Gathering Evidence
Martin MacInnes
Atlantic, £12.99
Review by Alastair Mabbott
Inverness-born Martin MacInnes’s debut novel, Infinite Ground, was shortlisted for the Saltire Awards, its metaphysical treatment of a man’s inexplicable disappearance evoking descriptions like “Borgesian” and “Kafkaesque”.
With the publication of Gathering Evidence, we can add the term Ballardian, such is its unsentimental eye, the apocalyptic dread sewn from the outset and the sense of its protagonists being reshaped by forces beyond their understanding.
It records the experiences of a couple, John and Shel, who spend the bulk of the novel apart. While Shel joins a team sent to a corporately-owned nature reserve to investigate the deaths of two bonobos, software designer John stays behind, suffering an injury on the building site of their future home which puts him out of commission for several weeks.
An ominous air has already been cast over proceedings by the prologue, which tells of the creation of an app, called Nest, which monitors its users’ activities down to the smallest detail. People become gradually more obsessed with it, until the app becomes a religion dedicated to analysing billions of readings to discern the ultimate truth. What this has to do with the story that follows isn’t made explicit, but it sets up an unease which is further deepened by mysterious fog, failing phones and a sense of being watched.
John is confined to a permanently fogbound house to recuperate from his injuries, remembering nothing about the incident that caused them, only what a doctor tells him on his daily visits. With no phone or wi-fi, and forbidden to drive, John is disoriented, unable to trust what he sees and hears, and he’s further distracted by a film of mould spreading across the walls and surfaces.
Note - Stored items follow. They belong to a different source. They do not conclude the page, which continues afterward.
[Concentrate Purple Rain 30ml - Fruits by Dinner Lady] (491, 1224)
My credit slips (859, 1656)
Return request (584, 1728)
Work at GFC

Shel, meanwhile, is in even more trying conditions, living in a nature reserve alongside a colony of bonobos, aware only of what the corporation that owns it, Westenra Ecology and Biodiversity Group, wants her to know. She and her team are methodically exploring the possibility that the bonobos were killed by an infection, and their fear of introducing any contaminant into the apes’ habitat and causing disruption to the natural order reaches paranoiac proportions.
Causality is one of Gathering Evidence’s preoccupations. Shel has a tendency to overthink the repercussions of her actions, while John, back home, fancies that he might reconstruct his memories by studying his surroundings and working backwards.
But MacInnes also dangles elements suggesting the presence of non-human intelligence just outside the limits of our perception: vast subterranean fungus networks and Shel’s observation of the “close structural similarity of psilocybin and serotonin ... as if little pieces of mind existed underground”.
Then there's her fear of being invaded by a cerebral virus, the appearance of unexpected mathematical patterns in nature, the misguided but logical behaviour of a smart fridge. But rather than presenting them in the manner a science fiction dystopia, Gathering Evidence works more like a ghost story, a novel of ideas whose allusiveness and vaguely-defined foreboding give it an unsettling power.